* Task to complete
Print each of the records below word for word, leaving out the pictures.

— start of Data provided —

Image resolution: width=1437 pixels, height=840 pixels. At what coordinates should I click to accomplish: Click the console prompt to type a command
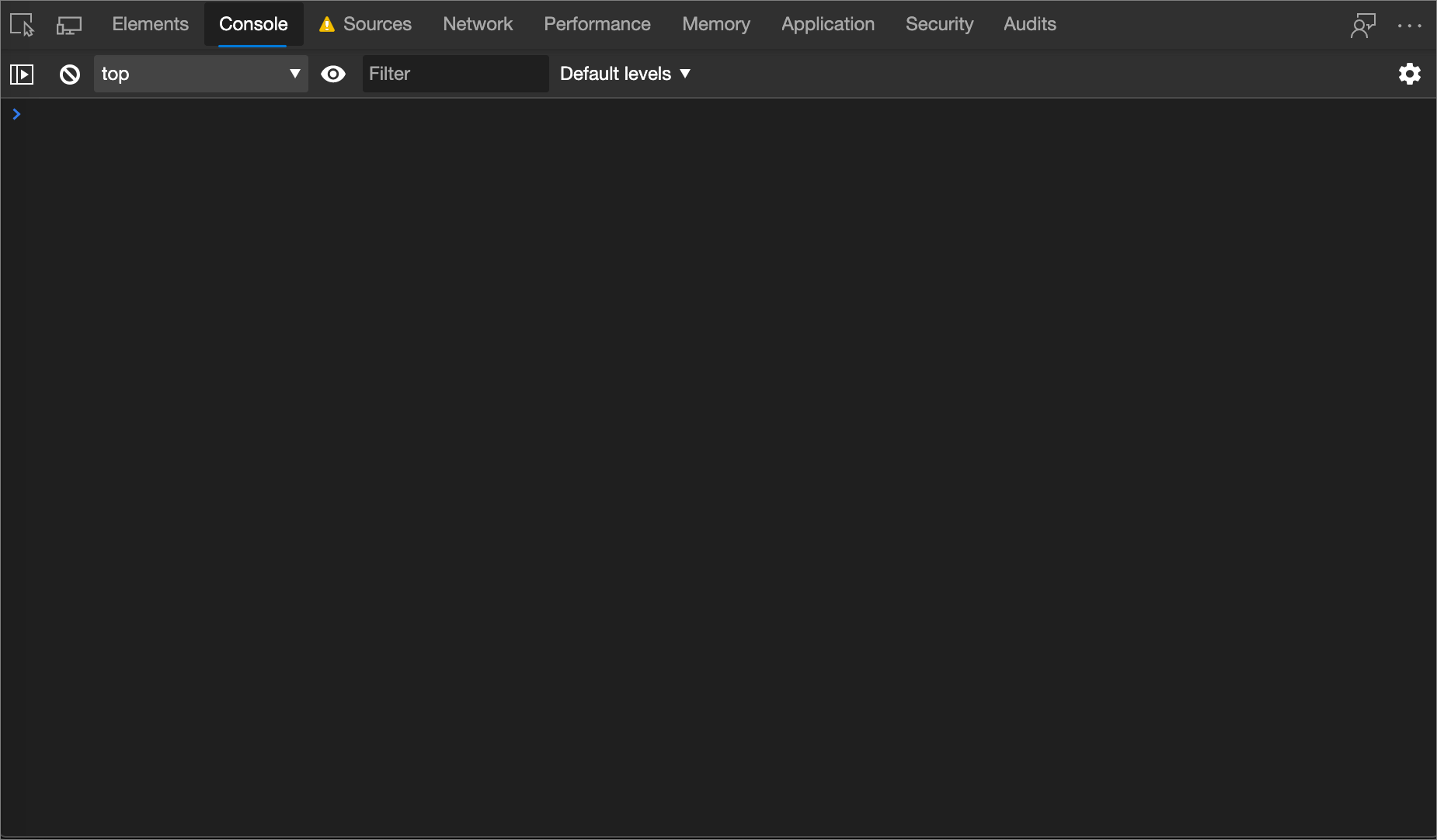coord(311,114)
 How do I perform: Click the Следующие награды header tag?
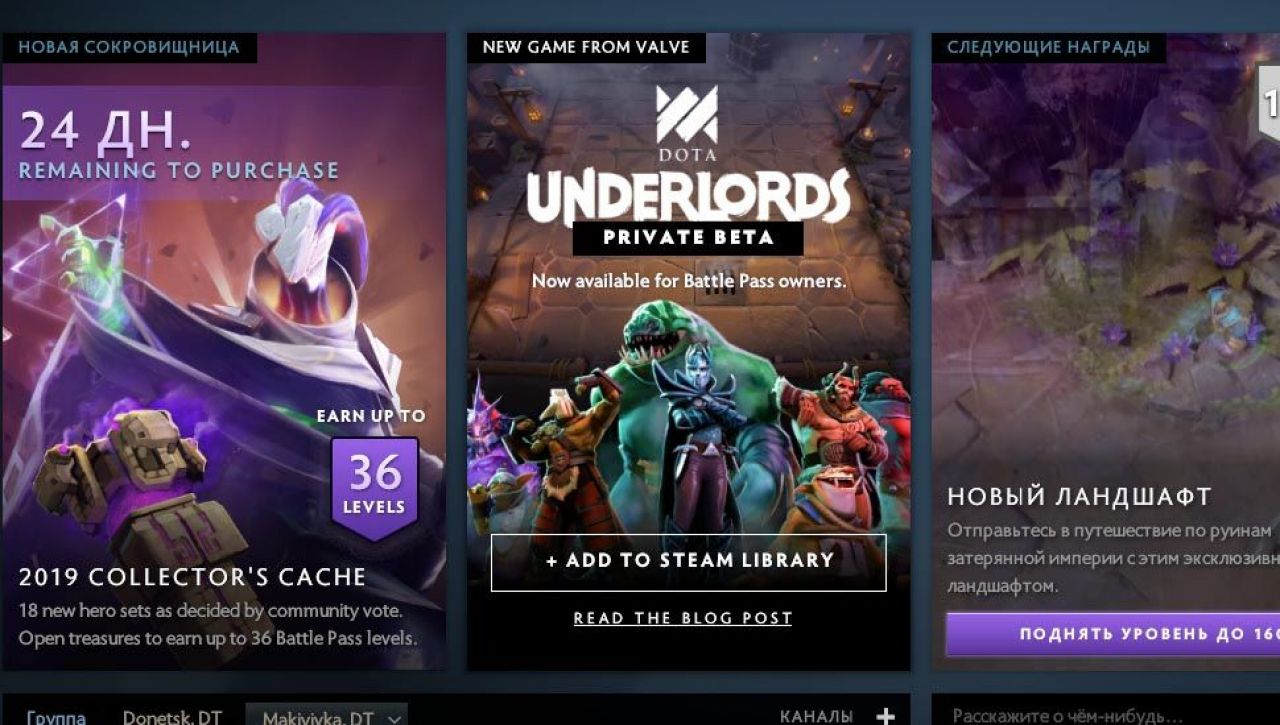tap(1049, 47)
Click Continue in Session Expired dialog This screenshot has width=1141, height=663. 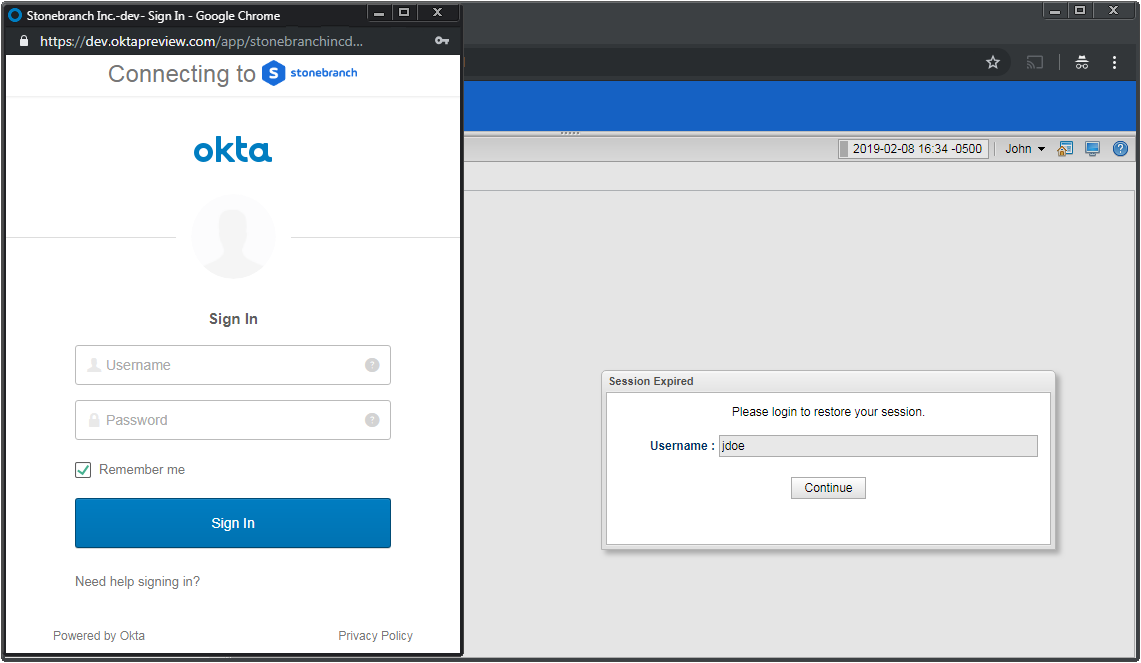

— end of Data provided —

* In response
Image resolution: width=1437 pixels, height=840 pixels. At what coordinates should I click to accomplish: Click the console prompt to type a command
coord(311,114)
 How do I perform: Click the Следующие награды header tag?
tap(1049, 47)
Click Continue in Session Expired dialog This screenshot has width=1141, height=663. 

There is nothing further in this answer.